From the entries below, copy out every line with "Given" in it.

[[ RECORDED INFORMATION open ]]

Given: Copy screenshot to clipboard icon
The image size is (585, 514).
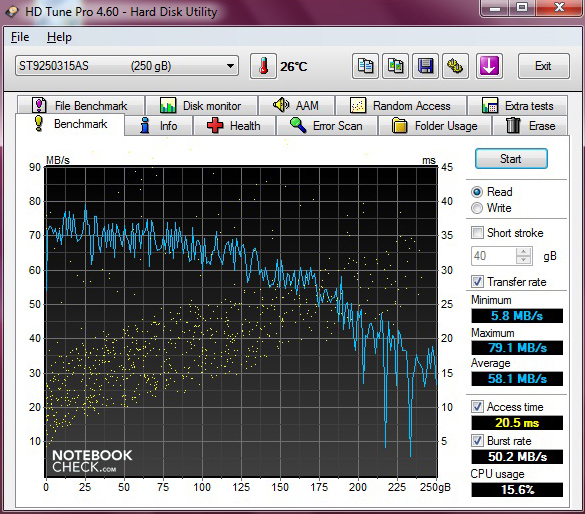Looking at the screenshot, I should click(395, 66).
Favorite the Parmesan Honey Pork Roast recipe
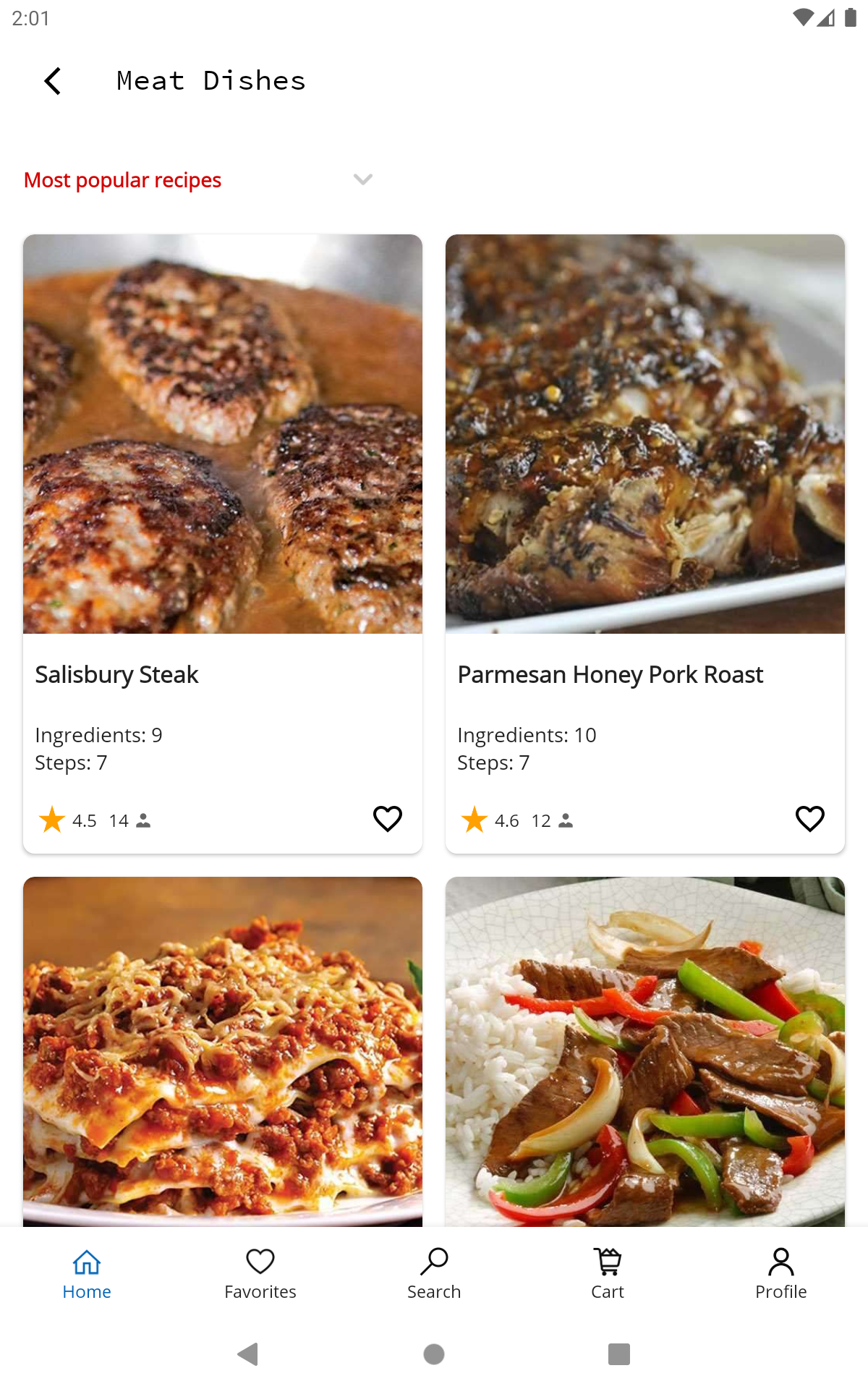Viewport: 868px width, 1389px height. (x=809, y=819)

[[ RECORDED INFORMATION closed ]]
[[ RECORDED INFORMATION open ]]

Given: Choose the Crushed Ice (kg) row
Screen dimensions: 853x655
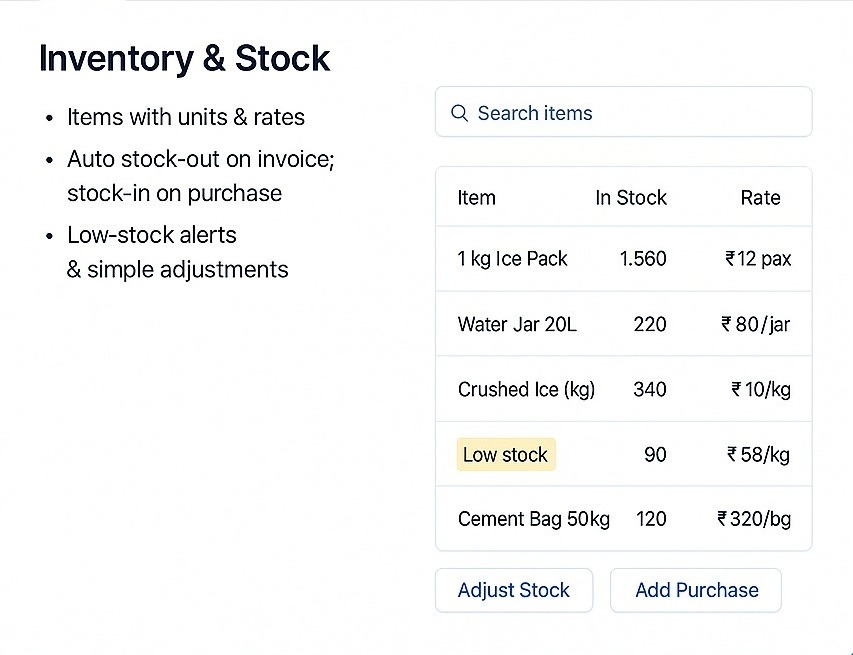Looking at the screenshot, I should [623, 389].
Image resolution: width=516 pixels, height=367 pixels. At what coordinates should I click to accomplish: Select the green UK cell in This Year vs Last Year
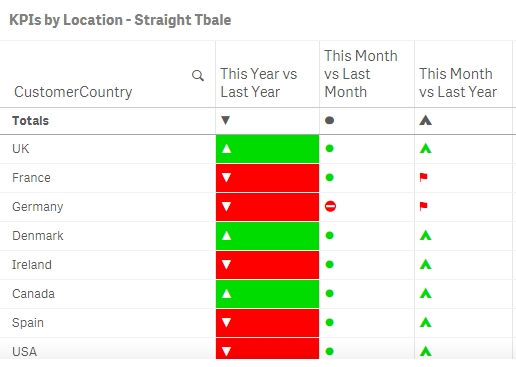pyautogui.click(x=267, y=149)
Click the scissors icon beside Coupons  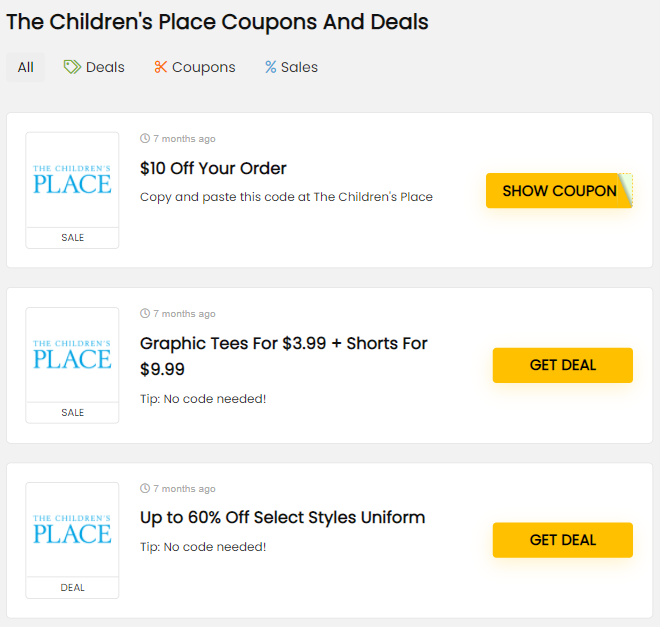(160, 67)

[[ RECORDED INFORMATION closed ]]
[[ RECORDED INFORMATION open ]]

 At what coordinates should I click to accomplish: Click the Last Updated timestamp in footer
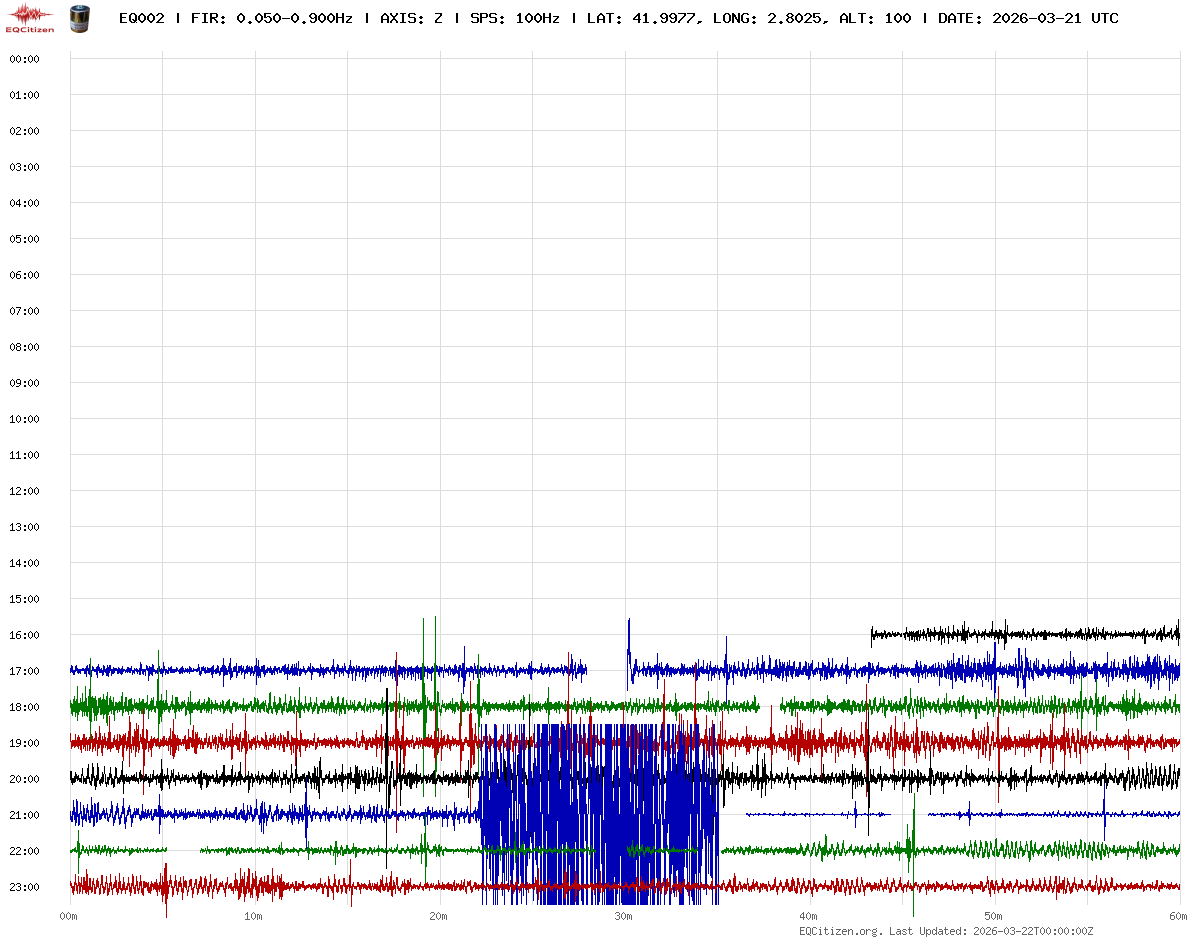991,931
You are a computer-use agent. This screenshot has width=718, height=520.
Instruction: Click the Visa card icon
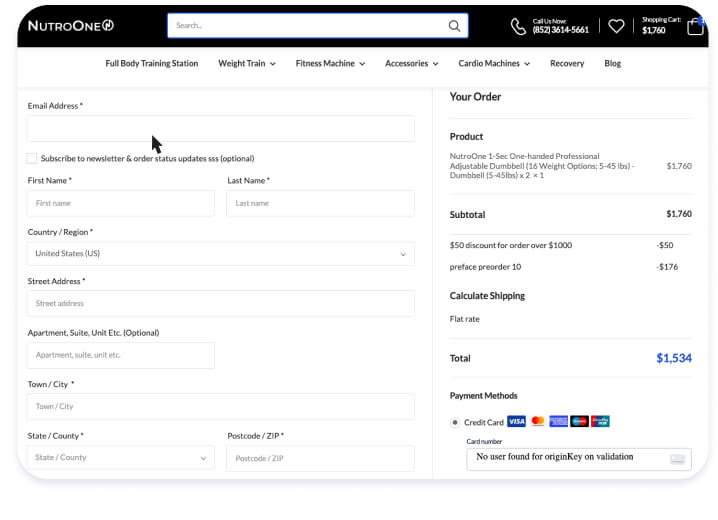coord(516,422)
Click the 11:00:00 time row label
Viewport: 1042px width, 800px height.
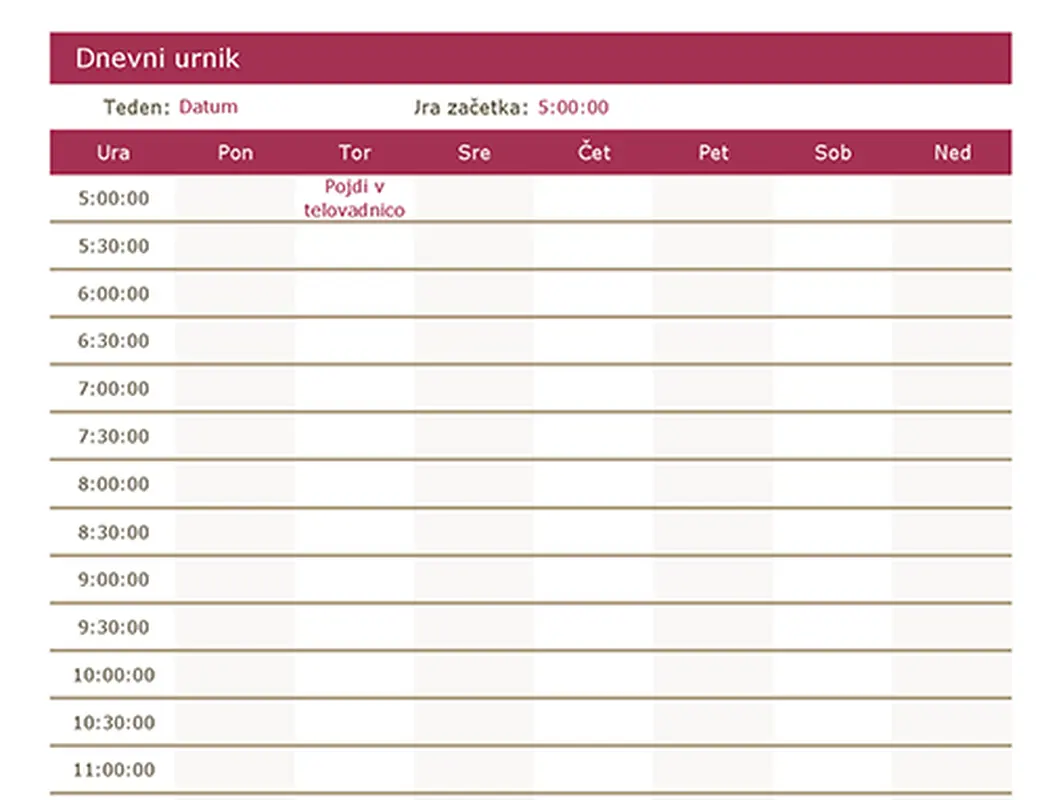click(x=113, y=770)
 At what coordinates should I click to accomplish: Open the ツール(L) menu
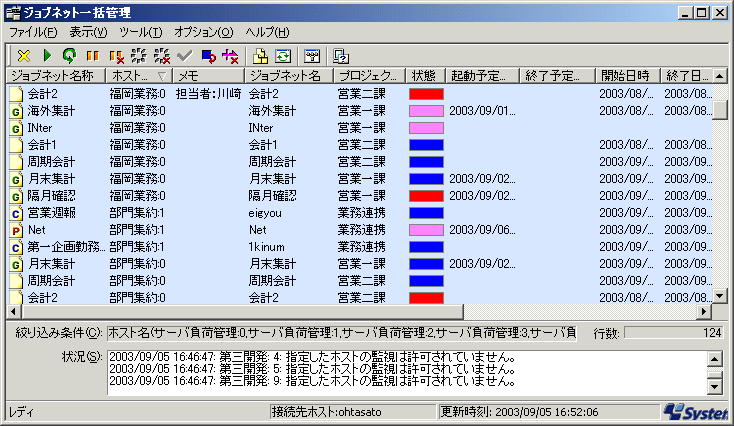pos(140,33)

[[ RECORDED INFORMATION closed ]]

RESPONSE FOR THIS EXERCISE →
Given: Copy screenshot to clipboard icon
Given: Choose the Crushed Ice (kg) row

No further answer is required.